Zaiser: "Hätte mir mehr erwartet"

Lisa Zaiser, die am Samstag ihre Spezialdisziplin über 200 m Lagen schwimmt, war nach Platz sieben im 100-m-Lagen Finale und der Zeit von knapp über einer Minute frustriert. "Wenn man in einem Endlauf ist, dann nimmt man sich sehr viel vor, will Bestzeit schwimmen und alles erreichen. Das Gefühl war auch gut. Am Ende hat mir leider ein wenig die Kraft gefehlt", meinte die Kärntnerin.

Außerdem sagte Zaiser: "Die Kraul-Länge wollte einfach nicht zu Ende gehen. Der Körper war ein wenig leer. Schade. Ich hätte mir mehr erwartet und erhofft. Jetzt lege ich morgen nocheinmal alles in meine Spezialdisziplin über 200 Lagen."

Kreundl überglücklich

Lena Kreundl war hingegen völlig aufgelöst vor Freude. "Ich habe mit allem gerechnet. Aber dass ich über 100 Brust ins Finale komme und noch dazu mit einer solchen Zeit, ist unglaublich. Es war das erste Rennen hier in Netanya, bei dem ich alle Wenden perfekt getroffen habe. Ich bin heute mit einem super Gefühl hergekommen und alles ist aufgegangen."
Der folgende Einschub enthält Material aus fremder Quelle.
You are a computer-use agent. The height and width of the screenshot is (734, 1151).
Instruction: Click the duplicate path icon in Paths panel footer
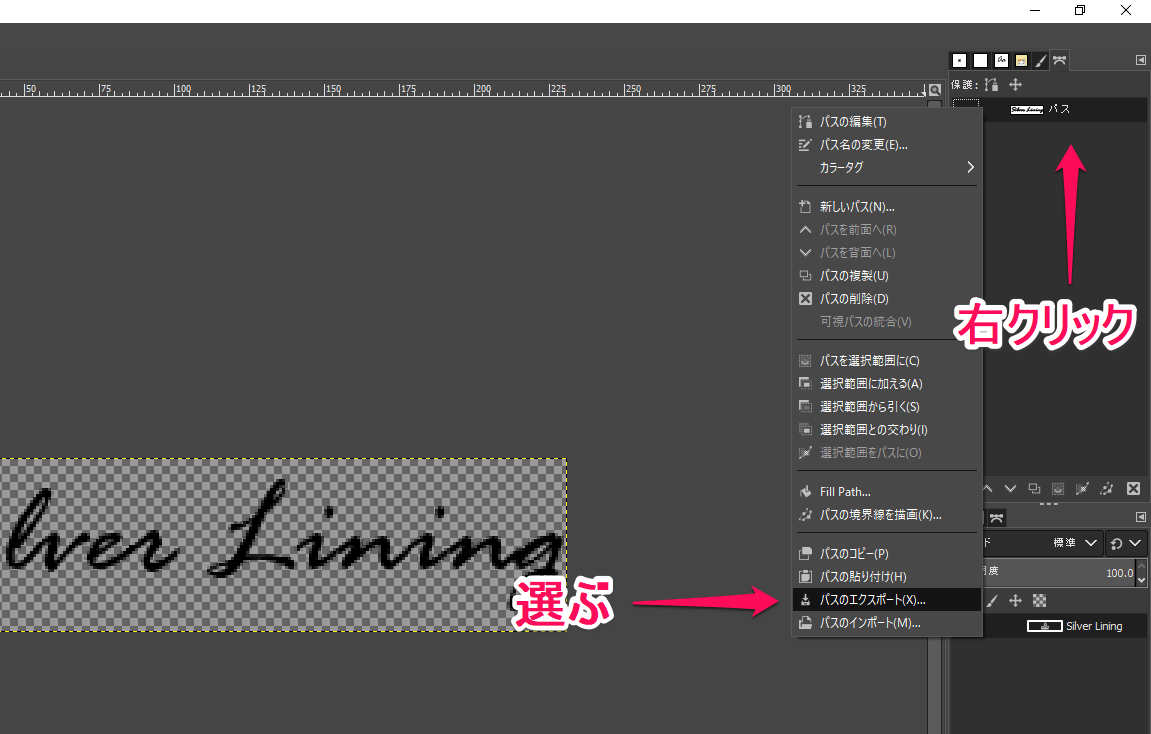[1034, 489]
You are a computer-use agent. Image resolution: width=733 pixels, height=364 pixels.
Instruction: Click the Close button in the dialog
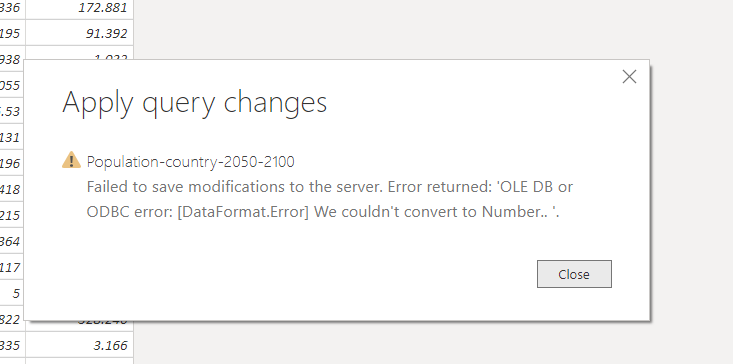tap(574, 274)
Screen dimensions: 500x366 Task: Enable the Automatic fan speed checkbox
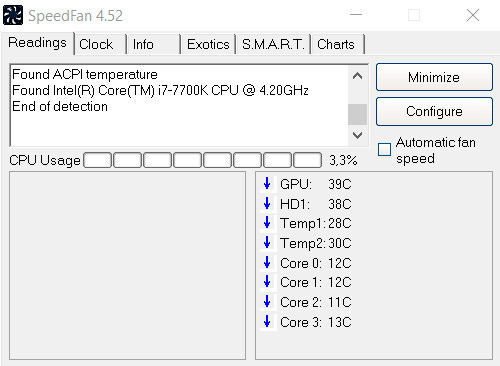[384, 149]
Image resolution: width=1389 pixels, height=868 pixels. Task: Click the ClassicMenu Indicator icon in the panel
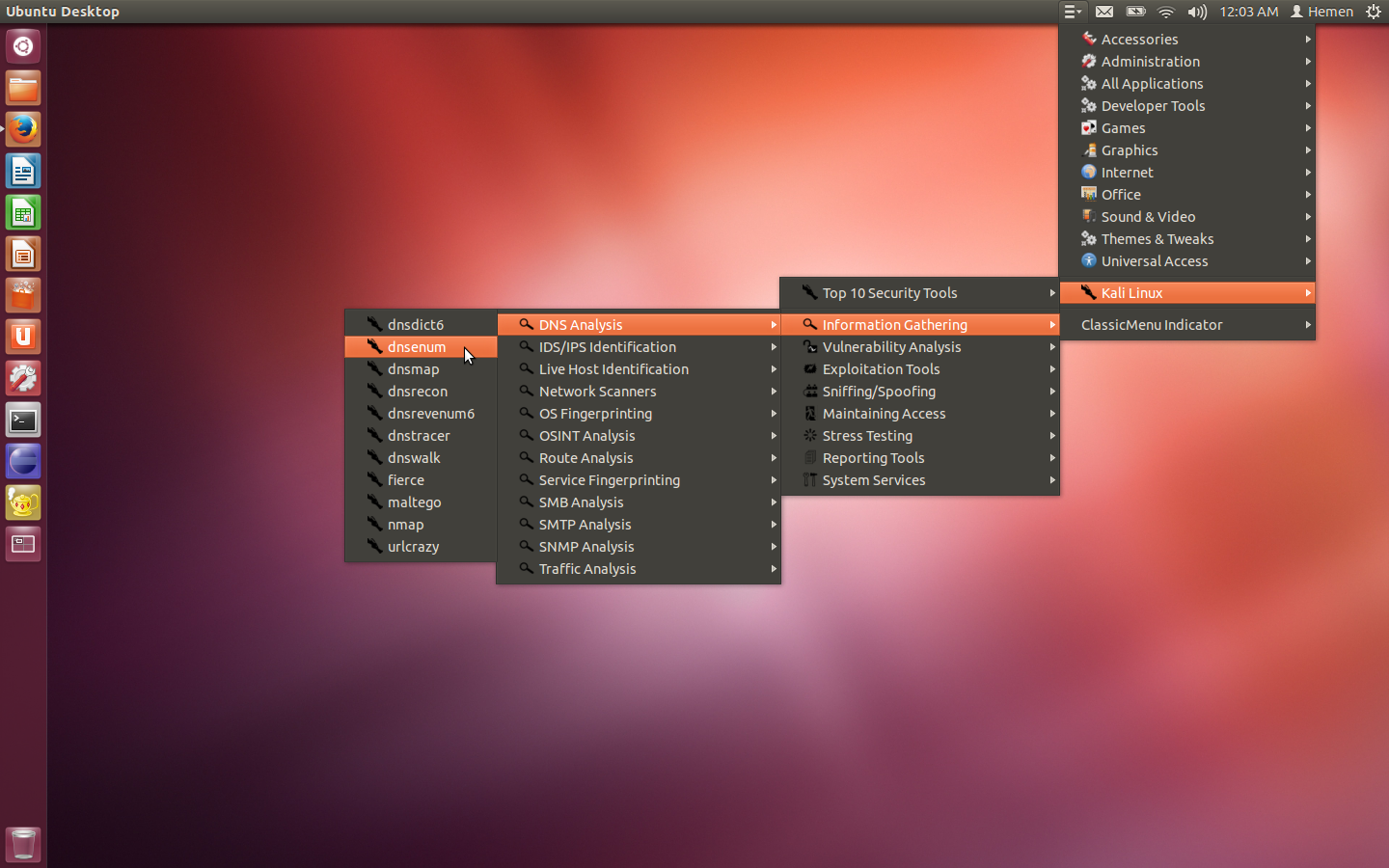[x=1073, y=12]
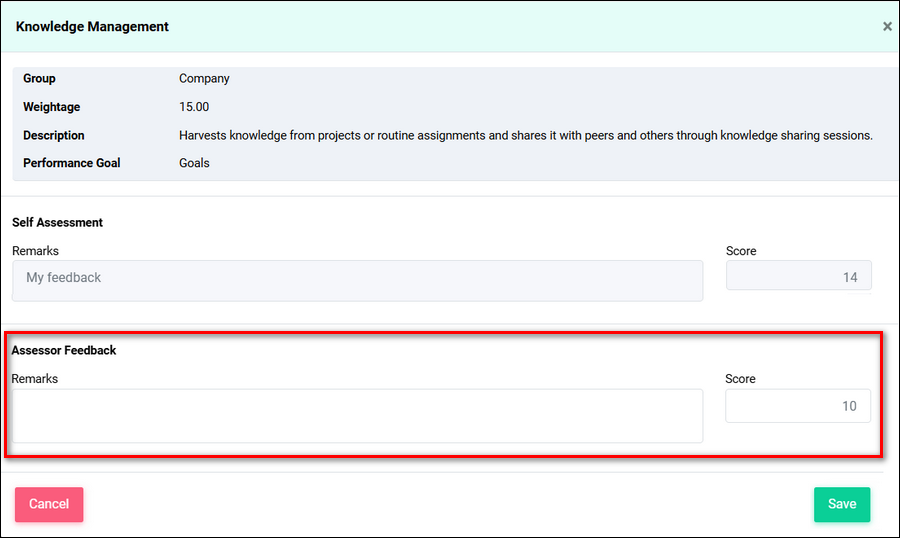900x538 pixels.
Task: Click the Self Assessment Remarks box
Action: pyautogui.click(x=357, y=280)
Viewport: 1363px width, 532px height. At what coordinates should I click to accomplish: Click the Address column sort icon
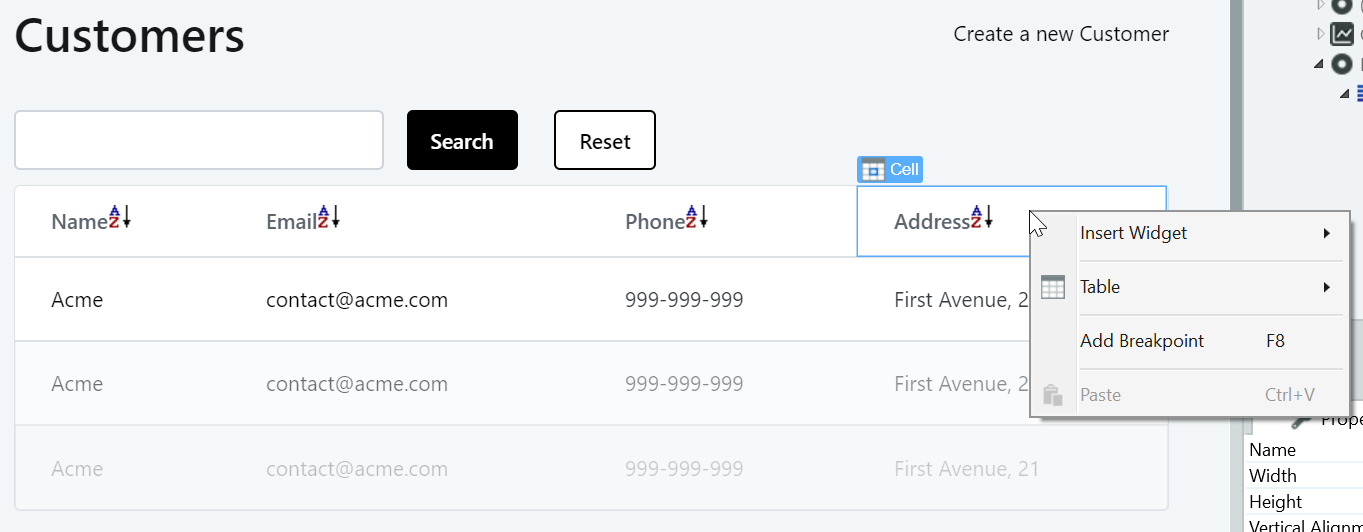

Überglücklich gab sich auch Caroline Hechenbichler nach der Finalteilnahme über 4 x 50 m Kraul. "Ich war voll nervös, weil ich die ganzen Stars nicht im TV gesehen habe, sondern sie plötzlich als Konkurrentinnen neben mir waren. Klar, dass wir nicht um eine Medaille geschwommen sind. Aber alleine im Finale dabei zu sein ist schon großartig."